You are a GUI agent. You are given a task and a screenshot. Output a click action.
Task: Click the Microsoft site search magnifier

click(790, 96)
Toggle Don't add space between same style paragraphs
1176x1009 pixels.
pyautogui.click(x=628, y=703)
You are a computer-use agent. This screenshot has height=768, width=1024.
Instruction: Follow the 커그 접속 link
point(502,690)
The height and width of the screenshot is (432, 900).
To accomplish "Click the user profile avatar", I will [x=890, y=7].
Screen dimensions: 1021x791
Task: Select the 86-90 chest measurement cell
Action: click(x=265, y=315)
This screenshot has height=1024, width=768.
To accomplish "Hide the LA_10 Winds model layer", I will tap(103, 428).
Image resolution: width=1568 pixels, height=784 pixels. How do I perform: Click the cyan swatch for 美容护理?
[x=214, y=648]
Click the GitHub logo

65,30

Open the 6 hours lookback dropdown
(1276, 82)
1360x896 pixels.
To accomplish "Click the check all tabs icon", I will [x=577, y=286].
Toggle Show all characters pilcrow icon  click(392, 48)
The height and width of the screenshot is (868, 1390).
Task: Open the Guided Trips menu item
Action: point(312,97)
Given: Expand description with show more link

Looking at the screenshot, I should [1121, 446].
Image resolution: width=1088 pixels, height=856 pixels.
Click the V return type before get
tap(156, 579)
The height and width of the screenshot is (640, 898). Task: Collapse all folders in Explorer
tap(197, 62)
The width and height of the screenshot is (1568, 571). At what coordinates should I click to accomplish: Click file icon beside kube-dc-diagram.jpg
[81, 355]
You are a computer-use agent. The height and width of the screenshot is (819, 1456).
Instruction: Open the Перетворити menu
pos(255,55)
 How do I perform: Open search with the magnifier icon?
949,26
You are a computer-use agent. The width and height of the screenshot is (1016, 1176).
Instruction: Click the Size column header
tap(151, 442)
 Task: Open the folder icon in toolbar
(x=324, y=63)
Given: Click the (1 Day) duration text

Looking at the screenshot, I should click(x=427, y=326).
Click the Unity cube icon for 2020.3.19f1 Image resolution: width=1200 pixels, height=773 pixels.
____
▶ [Requirement]: Starting at the line that has "Given: Click the (1 Day) duration text" and continuing through the end of the records, write those lines out again with "duration" swapped for "period" and nothing else altered.

▶ [Right answer]:
Given: Click the (1 Day) period text

Looking at the screenshot, I should click(x=427, y=326).
Click the Unity cube icon for 2020.3.19f1 Image resolution: width=1200 pixels, height=773 pixels.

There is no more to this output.